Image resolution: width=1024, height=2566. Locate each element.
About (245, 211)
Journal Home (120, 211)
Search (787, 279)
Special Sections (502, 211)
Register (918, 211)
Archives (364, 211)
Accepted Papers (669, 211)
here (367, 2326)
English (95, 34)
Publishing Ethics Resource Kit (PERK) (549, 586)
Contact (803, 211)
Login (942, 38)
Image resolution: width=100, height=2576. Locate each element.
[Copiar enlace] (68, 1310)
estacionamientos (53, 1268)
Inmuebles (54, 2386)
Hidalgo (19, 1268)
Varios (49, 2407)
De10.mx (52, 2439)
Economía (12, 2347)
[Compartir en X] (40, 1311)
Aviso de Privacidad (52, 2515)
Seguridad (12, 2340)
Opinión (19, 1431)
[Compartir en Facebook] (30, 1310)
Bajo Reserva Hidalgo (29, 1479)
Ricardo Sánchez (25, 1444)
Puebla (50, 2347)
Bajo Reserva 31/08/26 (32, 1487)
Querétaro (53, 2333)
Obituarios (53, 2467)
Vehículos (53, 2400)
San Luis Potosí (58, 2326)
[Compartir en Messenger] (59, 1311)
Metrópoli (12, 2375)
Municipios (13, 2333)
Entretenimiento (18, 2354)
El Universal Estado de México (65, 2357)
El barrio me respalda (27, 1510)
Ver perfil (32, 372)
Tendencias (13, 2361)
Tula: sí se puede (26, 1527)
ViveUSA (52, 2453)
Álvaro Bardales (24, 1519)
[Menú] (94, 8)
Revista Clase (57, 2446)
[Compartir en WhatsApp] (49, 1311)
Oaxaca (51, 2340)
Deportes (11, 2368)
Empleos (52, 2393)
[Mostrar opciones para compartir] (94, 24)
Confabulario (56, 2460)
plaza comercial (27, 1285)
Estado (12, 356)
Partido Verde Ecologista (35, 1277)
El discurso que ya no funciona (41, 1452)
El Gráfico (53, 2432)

.....

Check each line of the entries for "Image" and copy those that have it.

Image resolution: width=1024, height=2566. Locate each element.
Image resolution: width=100, height=2576. Locate each element.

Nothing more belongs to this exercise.